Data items
┌────────
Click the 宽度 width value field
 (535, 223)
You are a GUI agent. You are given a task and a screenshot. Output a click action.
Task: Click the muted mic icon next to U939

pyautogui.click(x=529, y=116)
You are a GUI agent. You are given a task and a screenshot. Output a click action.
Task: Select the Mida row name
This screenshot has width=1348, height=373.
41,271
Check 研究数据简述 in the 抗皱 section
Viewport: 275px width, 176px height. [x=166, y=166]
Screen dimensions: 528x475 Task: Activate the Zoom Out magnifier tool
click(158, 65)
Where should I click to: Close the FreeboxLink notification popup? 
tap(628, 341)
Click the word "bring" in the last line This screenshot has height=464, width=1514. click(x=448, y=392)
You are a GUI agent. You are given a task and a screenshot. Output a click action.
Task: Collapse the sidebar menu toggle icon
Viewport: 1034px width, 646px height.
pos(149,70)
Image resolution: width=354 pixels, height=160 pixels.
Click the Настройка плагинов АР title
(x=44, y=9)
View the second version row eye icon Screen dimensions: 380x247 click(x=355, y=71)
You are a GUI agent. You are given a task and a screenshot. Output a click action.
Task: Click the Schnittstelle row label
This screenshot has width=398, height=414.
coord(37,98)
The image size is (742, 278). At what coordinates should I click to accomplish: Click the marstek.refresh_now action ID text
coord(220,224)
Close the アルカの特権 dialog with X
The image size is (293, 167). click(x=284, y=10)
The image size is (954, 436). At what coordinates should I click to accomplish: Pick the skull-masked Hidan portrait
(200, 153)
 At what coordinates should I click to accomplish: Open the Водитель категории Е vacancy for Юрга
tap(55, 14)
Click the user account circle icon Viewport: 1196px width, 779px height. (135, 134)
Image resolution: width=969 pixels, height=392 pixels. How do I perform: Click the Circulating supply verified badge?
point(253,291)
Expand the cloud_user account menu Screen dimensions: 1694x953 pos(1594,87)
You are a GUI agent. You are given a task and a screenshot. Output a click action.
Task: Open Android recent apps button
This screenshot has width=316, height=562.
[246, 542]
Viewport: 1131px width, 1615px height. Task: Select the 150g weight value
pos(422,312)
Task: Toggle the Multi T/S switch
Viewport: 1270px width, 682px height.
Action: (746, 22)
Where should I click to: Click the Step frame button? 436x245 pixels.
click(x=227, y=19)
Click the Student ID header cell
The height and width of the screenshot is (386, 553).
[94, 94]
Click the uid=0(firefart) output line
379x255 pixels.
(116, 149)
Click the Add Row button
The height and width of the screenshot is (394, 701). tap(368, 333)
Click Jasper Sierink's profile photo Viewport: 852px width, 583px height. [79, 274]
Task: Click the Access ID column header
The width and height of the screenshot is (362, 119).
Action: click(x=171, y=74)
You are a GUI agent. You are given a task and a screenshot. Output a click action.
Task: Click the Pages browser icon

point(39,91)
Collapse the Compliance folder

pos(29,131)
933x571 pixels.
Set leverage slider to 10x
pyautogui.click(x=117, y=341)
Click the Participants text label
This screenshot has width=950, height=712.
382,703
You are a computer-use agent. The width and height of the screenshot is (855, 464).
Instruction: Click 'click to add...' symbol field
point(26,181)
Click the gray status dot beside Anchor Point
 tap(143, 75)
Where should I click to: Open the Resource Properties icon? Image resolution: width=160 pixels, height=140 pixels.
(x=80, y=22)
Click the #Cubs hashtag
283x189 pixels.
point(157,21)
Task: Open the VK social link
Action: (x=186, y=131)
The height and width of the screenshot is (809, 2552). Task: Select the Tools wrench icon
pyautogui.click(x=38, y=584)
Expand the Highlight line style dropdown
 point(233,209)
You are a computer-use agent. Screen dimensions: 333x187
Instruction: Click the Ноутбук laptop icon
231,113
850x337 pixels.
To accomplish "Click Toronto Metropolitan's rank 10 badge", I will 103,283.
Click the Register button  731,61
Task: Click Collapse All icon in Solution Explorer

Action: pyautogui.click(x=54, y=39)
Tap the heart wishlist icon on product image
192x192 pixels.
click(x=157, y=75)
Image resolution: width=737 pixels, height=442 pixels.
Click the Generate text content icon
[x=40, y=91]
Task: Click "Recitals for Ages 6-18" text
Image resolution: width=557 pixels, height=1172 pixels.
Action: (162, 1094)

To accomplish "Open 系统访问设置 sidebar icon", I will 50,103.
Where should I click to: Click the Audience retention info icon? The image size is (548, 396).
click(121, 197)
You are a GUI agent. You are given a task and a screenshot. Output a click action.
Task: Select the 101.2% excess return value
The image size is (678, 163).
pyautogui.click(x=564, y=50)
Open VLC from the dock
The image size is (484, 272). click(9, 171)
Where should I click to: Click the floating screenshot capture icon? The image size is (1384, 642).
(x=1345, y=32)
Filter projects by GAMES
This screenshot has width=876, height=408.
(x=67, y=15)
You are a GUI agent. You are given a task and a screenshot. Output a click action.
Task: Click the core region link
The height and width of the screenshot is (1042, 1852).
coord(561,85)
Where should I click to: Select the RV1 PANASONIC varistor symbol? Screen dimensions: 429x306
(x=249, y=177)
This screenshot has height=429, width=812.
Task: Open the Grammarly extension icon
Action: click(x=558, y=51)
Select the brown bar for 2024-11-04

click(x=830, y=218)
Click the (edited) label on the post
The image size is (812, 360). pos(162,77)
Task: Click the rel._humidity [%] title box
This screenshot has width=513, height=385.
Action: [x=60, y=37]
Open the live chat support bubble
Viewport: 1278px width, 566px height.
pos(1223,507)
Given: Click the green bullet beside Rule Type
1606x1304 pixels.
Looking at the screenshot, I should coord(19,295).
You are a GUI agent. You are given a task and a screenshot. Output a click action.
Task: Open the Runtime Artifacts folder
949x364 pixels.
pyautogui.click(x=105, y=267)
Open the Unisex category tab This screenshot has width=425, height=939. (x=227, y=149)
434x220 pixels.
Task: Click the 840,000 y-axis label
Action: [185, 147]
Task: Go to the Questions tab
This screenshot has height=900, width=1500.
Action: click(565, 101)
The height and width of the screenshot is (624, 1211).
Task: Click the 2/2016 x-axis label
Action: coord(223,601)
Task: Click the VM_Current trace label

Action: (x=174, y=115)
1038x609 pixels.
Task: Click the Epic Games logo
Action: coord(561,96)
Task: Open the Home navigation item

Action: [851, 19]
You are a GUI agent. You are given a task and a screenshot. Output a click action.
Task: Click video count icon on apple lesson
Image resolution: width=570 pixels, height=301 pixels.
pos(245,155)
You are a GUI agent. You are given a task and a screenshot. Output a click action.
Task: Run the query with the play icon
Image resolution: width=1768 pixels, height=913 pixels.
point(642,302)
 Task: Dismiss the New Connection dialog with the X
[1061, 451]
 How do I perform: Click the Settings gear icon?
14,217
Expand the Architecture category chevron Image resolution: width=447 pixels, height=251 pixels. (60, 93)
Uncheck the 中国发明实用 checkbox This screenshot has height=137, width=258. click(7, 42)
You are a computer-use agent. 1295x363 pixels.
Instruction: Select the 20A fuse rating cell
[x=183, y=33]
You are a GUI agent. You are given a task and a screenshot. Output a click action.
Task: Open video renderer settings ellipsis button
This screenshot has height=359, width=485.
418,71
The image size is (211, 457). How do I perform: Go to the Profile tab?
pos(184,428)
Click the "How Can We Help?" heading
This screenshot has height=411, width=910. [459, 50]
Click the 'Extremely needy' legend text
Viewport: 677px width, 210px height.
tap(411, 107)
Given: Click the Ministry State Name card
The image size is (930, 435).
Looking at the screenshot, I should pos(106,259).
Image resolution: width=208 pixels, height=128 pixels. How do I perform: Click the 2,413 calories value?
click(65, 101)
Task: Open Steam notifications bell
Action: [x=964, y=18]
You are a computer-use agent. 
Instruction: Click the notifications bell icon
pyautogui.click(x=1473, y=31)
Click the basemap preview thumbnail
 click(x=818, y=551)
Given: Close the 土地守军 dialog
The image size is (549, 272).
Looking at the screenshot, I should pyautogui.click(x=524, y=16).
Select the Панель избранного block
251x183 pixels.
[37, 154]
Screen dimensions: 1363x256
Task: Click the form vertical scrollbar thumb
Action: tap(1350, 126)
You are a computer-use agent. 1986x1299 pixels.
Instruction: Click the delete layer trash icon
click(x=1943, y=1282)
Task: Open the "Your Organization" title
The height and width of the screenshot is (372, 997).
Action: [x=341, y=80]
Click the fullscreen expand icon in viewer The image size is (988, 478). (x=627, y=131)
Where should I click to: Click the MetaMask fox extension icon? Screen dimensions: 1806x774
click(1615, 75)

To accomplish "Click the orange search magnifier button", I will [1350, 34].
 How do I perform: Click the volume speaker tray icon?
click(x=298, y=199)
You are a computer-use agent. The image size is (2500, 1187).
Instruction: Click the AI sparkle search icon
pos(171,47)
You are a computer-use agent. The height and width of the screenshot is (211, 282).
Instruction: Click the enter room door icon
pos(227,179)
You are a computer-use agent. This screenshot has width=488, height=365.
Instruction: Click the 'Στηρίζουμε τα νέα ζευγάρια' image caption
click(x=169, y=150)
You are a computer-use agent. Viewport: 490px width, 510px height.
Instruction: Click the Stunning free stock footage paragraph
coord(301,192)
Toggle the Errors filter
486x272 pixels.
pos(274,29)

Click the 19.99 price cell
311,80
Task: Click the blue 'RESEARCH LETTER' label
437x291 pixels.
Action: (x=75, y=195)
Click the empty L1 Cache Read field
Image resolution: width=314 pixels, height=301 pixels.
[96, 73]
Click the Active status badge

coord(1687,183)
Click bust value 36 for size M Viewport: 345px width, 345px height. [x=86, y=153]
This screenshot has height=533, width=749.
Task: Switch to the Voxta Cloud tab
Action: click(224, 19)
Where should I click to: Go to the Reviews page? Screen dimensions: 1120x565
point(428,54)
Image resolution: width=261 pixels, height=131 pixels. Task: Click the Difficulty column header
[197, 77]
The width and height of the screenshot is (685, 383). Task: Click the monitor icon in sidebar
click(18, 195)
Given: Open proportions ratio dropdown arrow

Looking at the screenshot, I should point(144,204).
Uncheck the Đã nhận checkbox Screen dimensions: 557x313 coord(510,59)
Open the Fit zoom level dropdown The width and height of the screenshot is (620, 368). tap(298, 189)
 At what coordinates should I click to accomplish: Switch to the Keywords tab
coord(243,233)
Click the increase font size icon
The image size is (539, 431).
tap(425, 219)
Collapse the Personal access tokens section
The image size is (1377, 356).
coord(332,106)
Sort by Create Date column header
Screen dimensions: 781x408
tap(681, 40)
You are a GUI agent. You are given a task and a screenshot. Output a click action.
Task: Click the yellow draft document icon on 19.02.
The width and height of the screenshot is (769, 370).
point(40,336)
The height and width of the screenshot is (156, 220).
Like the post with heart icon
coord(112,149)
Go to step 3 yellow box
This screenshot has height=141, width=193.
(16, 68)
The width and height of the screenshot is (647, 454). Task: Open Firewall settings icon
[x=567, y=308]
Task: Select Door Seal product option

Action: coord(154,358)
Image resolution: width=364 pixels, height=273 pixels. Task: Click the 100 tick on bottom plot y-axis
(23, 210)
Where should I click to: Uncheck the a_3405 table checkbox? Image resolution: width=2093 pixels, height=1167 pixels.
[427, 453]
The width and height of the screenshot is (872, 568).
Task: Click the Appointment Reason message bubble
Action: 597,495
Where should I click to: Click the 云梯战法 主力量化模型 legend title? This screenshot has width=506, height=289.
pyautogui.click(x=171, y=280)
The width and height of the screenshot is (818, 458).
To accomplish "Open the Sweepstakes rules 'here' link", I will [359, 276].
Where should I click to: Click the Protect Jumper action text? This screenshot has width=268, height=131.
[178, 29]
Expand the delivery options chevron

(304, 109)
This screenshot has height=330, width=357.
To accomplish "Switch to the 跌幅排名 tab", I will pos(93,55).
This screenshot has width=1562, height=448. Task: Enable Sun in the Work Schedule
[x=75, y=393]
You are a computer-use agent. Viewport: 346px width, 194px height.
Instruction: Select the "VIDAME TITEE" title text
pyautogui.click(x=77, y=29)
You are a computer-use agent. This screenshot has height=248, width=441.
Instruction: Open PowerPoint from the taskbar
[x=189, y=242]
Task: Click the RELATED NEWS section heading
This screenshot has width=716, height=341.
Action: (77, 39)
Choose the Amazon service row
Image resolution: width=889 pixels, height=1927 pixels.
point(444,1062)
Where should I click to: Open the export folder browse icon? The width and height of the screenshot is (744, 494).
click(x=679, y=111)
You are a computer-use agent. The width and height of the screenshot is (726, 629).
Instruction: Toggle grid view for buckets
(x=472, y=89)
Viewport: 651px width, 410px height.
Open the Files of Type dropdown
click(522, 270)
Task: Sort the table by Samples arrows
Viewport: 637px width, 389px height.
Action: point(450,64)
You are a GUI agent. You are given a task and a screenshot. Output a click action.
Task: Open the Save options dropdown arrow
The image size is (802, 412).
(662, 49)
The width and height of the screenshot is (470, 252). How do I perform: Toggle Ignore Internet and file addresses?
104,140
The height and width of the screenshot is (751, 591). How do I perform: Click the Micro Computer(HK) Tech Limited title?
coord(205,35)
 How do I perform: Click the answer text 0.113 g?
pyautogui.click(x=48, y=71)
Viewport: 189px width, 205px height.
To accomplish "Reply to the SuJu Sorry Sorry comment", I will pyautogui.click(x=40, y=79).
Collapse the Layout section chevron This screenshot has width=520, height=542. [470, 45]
└────────
List every line in the entries above that contains the string "cell", treating uppercase and lowercase letters as distinct.

_Final result_
Click the Student ID header cell
Instruction: Select the 20A fuse rating cell
Click the 19.99 price cell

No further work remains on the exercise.